▶ TASK STATEMENT: All of the entries below are to be copied without any alteration.

▶ DATASET ENTRIES:
-- Opening Marker --

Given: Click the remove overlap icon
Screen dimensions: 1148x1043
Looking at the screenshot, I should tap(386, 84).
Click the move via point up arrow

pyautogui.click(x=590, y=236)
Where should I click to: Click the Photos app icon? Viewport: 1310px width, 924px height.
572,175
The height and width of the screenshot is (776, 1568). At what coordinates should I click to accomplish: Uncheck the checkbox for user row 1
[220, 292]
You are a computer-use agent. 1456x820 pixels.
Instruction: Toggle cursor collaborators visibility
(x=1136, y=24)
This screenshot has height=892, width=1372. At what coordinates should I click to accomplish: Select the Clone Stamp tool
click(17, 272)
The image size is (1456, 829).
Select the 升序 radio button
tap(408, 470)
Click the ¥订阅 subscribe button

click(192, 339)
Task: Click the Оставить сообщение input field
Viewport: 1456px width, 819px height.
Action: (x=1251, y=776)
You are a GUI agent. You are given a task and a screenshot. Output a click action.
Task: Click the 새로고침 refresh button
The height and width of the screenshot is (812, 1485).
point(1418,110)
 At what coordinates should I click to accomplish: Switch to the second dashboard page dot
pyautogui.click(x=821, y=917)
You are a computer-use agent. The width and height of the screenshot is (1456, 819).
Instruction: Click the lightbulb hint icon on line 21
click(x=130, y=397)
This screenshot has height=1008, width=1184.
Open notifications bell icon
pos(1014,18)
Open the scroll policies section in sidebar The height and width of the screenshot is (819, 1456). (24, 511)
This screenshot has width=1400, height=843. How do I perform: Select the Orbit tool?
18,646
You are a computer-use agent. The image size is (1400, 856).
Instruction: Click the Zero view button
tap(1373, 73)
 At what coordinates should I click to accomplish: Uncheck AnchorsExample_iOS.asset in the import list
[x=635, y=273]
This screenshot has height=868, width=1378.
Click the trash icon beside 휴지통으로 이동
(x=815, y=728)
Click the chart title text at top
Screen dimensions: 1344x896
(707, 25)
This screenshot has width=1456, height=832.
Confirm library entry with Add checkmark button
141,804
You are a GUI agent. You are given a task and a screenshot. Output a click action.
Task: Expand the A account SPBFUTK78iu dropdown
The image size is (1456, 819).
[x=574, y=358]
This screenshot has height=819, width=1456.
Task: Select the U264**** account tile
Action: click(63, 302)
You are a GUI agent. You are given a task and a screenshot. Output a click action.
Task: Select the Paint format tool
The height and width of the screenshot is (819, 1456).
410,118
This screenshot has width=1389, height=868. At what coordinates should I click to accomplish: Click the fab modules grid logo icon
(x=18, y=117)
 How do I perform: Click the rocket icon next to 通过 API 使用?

-- Closing Marker --

▶ RESPONSE TO THIS EXERCISE:
Given: Click the remove overlap icon
Screen dimensions: 1148x1043
Looking at the screenshot, I should tap(386, 84).
Click the move via point up arrow

pyautogui.click(x=590, y=236)
Where should I click to: Click the Photos app icon? Viewport: 1310px width, 924px height.
572,175
The height and width of the screenshot is (776, 1568). At what coordinates should I click to accomplish: Uncheck the checkbox for user row 1
[220, 292]
You are a computer-use agent. 1456x820 pixels.
Instruction: Toggle cursor collaborators visibility
(x=1136, y=24)
This screenshot has height=892, width=1372. At what coordinates should I click to accomplish: Select the Clone Stamp tool
click(17, 272)
The image size is (1456, 829).
Select the 升序 radio button
tap(408, 470)
Click the ¥订阅 subscribe button

click(192, 339)
Task: Click the Оставить сообщение input field
Viewport: 1456px width, 819px height.
Action: (x=1251, y=776)
You are a GUI agent. You are given a task and a screenshot. Output a click action.
Task: Click the 새로고침 refresh button
The height and width of the screenshot is (812, 1485).
point(1418,110)
 At what coordinates should I click to accomplish: Switch to the second dashboard page dot
pyautogui.click(x=821, y=917)
You are a computer-use agent. The width and height of the screenshot is (1456, 819).
Instruction: Click the lightbulb hint icon on line 21
click(x=130, y=397)
This screenshot has height=1008, width=1184.
Open notifications bell icon
pos(1014,18)
Open the scroll policies section in sidebar The height and width of the screenshot is (819, 1456). (24, 511)
This screenshot has width=1400, height=843. How do I perform: Select the Orbit tool?
18,646
You are a computer-use agent. The image size is (1400, 856).
Instruction: Click the Zero view button
tap(1373, 73)
 At what coordinates should I click to accomplish: Uncheck AnchorsExample_iOS.asset in the import list
[x=635, y=273]
This screenshot has height=868, width=1378.
Click the trash icon beside 휴지통으로 이동
(x=815, y=728)
Click the chart title text at top
Screen dimensions: 1344x896
(707, 25)
This screenshot has width=1456, height=832.
Confirm library entry with Add checkmark button
141,804
You are a GUI agent. You are given a task and a screenshot. Output a click action.
Task: Expand the A account SPBFUTK78iu dropdown
The image size is (1456, 819).
[x=574, y=358]
This screenshot has height=819, width=1456.
Task: Select the U264**** account tile
Action: click(63, 302)
You are a GUI agent. You are given a task and a screenshot. Output a click action.
Task: Select the Paint format tool
The height and width of the screenshot is (819, 1456).
410,118
This screenshot has width=1389, height=868. At what coordinates should I click to accomplish: Click the fab modules grid logo icon
(x=18, y=117)
 How do I perform: Click the rocket icon next to 通过 API 使用?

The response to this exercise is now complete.